Vicdanlı ve demokrat bir solcu ve bir ılımlı bir ateist

Sol tandanslı bir bilim insanı olan Higgs, hem nükleer silahlara ve hem de nükleer enerjiye karşı olan gerçek bir ekolojisttir. İlerlemiş yaşına karşın, halâ da aktif bir Greenpeace üyesi olması, Higgs’in eko-politik duruşunun ne denli ilkeli ve güçlü olduğuna vurgu yapan bir vakıadır. Higgs, bahse konu bu eko-politik tercihinin kendisini konumlanmaya icbar ettiği ilmi ve etik pozisyon gereği, genetik olarak modifiye edilmiş gıdalara karşı yürütülen mücadeleye de güçlü bir şekilde destek vermektedir. Ezilenin, mazlumun yanında yer alan solcuğunun somut bir göstergesi olarak çok uzun bir süredir Filistin davasını savunan Higgs, İsrail devletinin 1978’de Nobel bilim ödüllerine alternatif olarak kurduğu küresel prestij sahibi Wolf Prize in Physics’in 2004’de verdiği fizik ödülünü reddederek; bu alandaki tutarlılığını kanıtlamıştır[v].

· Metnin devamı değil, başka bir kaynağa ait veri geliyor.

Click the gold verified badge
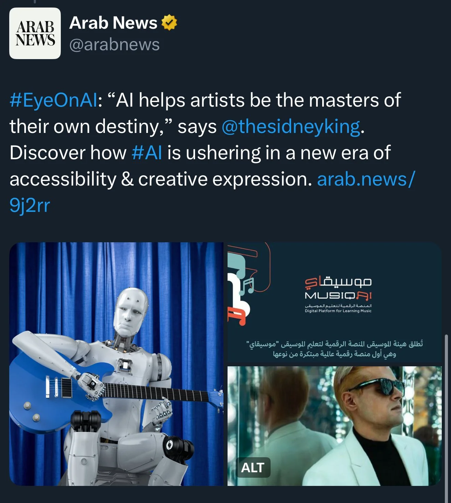The width and height of the screenshot is (451, 503). click(169, 23)
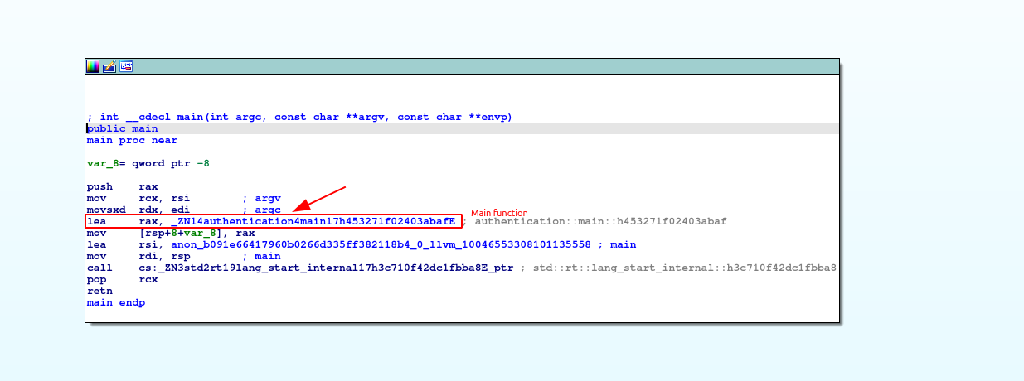Click the group nodes icon in header
Image resolution: width=1024 pixels, height=381 pixels.
click(x=126, y=66)
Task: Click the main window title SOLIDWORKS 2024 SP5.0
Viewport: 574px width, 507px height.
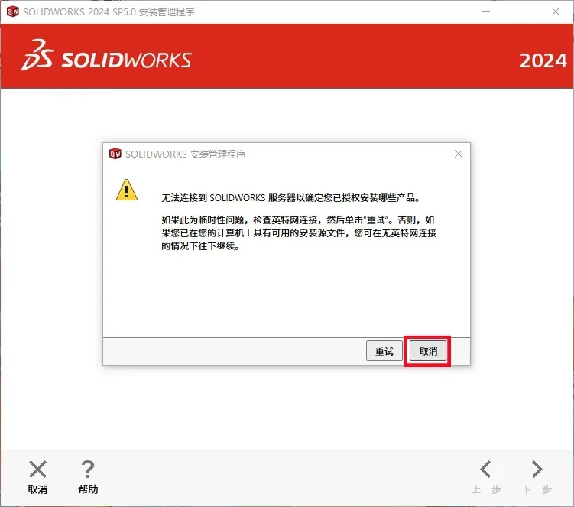Action: [79, 11]
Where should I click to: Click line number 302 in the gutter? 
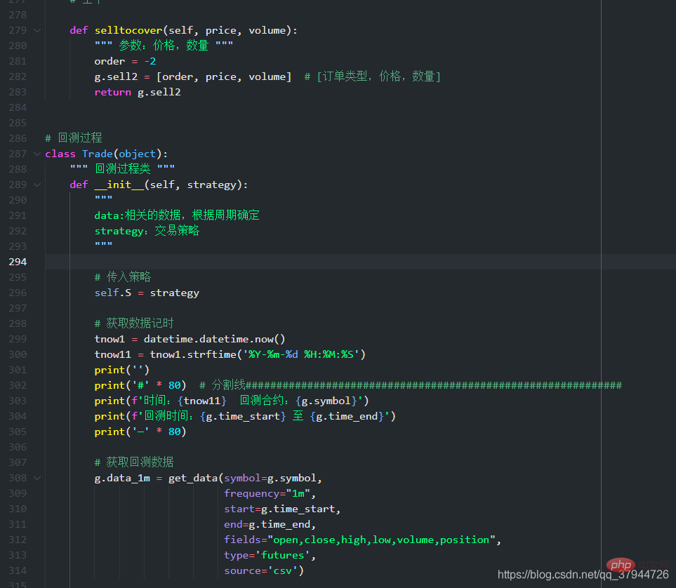tap(17, 385)
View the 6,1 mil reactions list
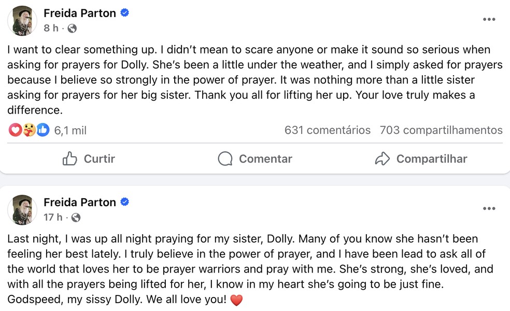 [x=70, y=130]
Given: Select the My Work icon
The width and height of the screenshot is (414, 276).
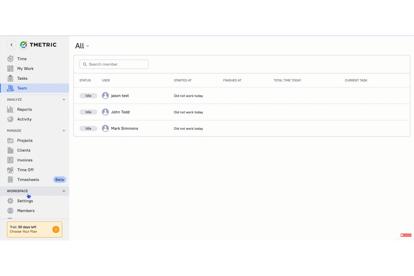Looking at the screenshot, I should [x=10, y=69].
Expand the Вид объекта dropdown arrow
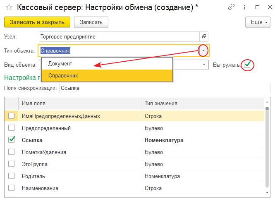This screenshot has width=275, height=200. [x=204, y=65]
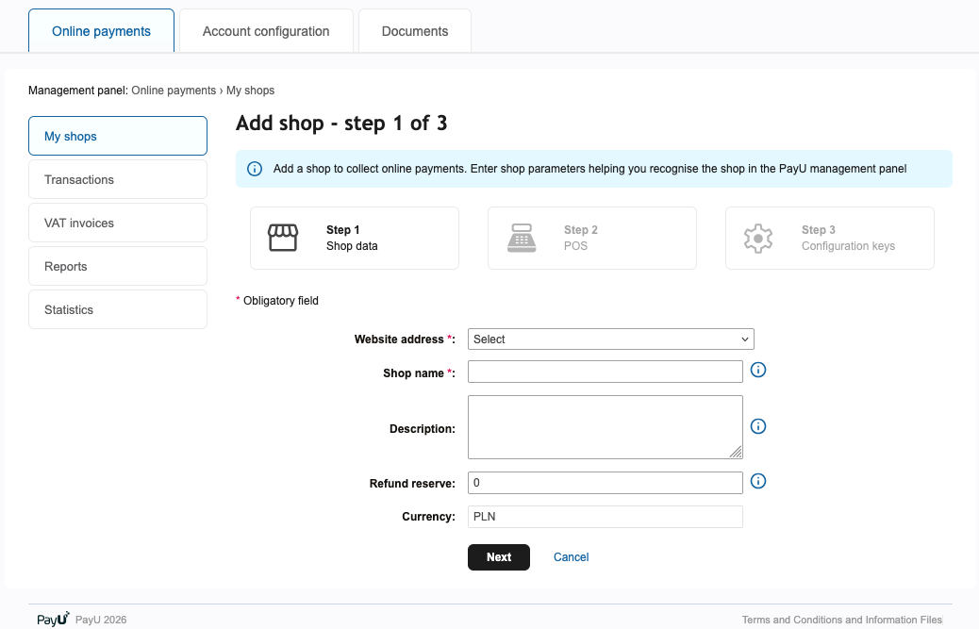Open the tooltip icon next to Shop name

[x=757, y=370]
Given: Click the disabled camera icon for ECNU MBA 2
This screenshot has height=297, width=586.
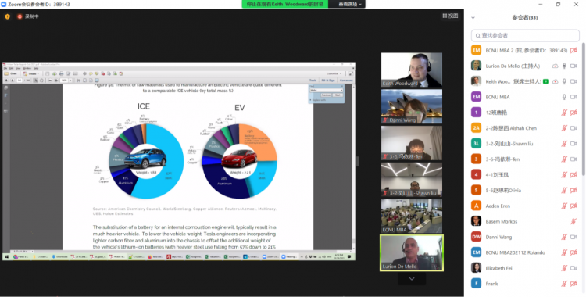Looking at the screenshot, I should (x=573, y=51).
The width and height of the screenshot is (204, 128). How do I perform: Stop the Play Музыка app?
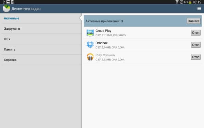tap(196, 57)
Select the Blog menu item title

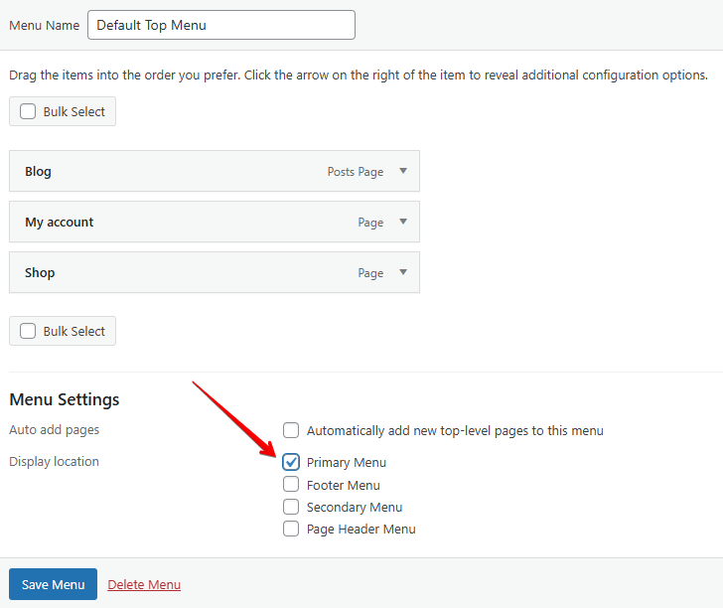[x=39, y=171]
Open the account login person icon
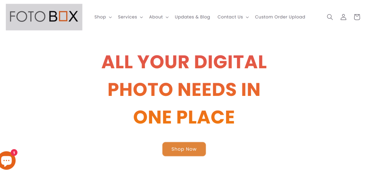Screen dimensions: 371x170 343,17
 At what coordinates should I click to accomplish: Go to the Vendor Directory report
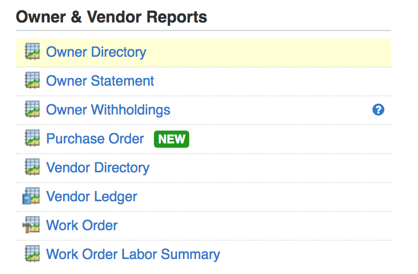[98, 168]
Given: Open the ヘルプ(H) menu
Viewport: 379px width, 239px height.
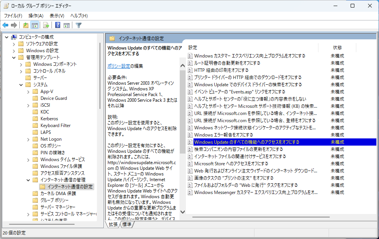Looking at the screenshot, I should (79, 16).
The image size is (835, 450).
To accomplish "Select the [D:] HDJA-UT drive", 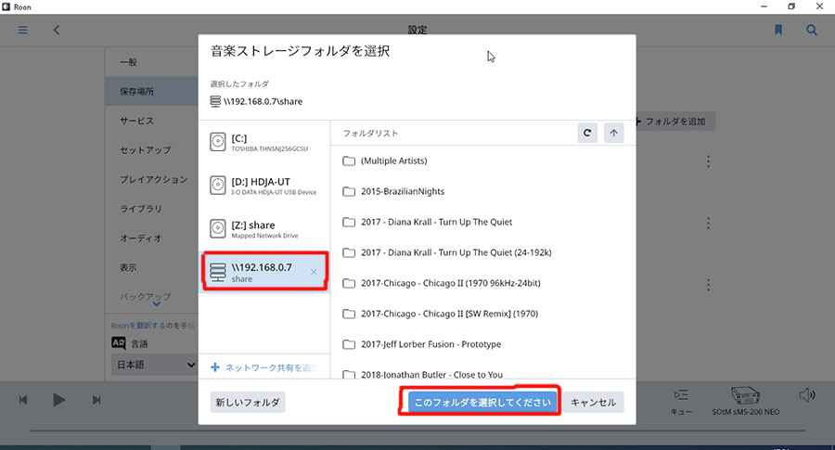I will (x=264, y=186).
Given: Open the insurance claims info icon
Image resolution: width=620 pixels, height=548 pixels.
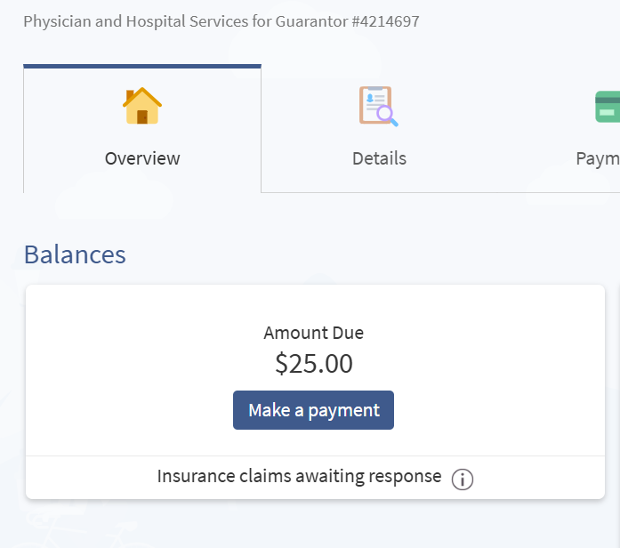Looking at the screenshot, I should [463, 479].
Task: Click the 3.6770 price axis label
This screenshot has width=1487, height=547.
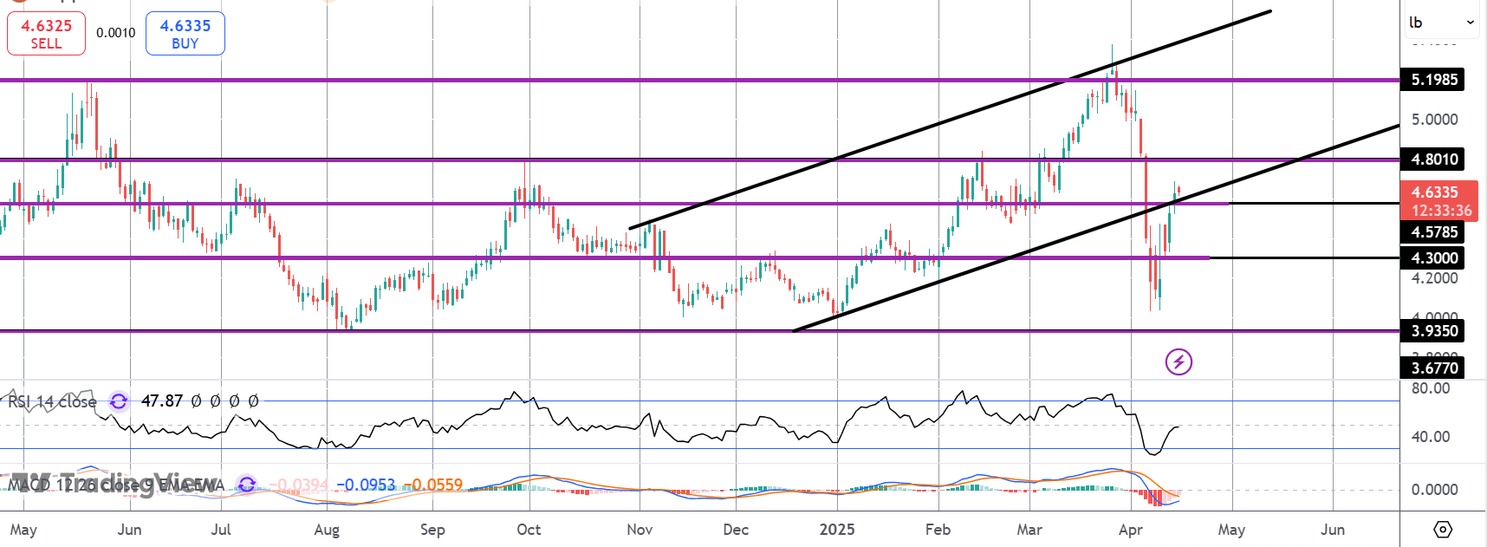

Küresel kamuoyundaki bilinirliğine ve popülaritesine 'Tanrı Parçağı' ismiyle erişen bir buluşla ilmi kariyerinin neredeyse özdeşleştirilmesinin enteresan ve önemli kıldığı 'espri' ise, hiç kuşkusuz, Peter Higgs'in bir ateist oluşudur. Ancak, onun ateistliği, teistlere savaş açan militan bir tanrı tanımazlık şeklinde vücût bulmamaktadır. Higgs’in ateizmi, inananlarla inanmayanların her düzeyde birlikte yaşaması gerektiğini vaz’eden hümanist, diyalogcu ve demokratik bir çerçevede biçimlenmiştir. Bu yüzden de o, militan ateizmin bilim dünyasındaki bayraktarlarından olan Richard Dawkins’i, aynen Taliban ya da Hasidik Yahudiler gibi, muarrızına agresif tepkiler vererek yobazlık yapmakla suçlamaktadır[vi].

Ve Peter Higgs ‘Higgs Bozon’u olsun!’ dedi!

Kariyerinin 1950’lerle, 1960’ların ilk yarısına tekabül eden 15 yıllık kısmında Peter Higgs, atom altı partiküllerin nasıl olup da kütle sahibi oldukları problemine yoğunlaştı. Oldukça zahmetli geçen bir bilimsel araştırmalar süreci sonunda Higgs, 1964’de, bazılarını bir grup meslektaşıyla birlikte kaleme aldığı, bir kısmı ise sadece kendi imzasını taşıyan, tamamı şimdilerde artık kültleşmiş ve bilim tarihinin önemli çalışmaları arasında anılmaya başlamış olan, bir dizi makaleyi, ‘ramp ışıklarının altına', farklı fikirleri serdeden meslektaşlarını adeta 'çiğ çiğ yeme'ye yeminli konservatif bilim esnafının önüne atıverdi[vii].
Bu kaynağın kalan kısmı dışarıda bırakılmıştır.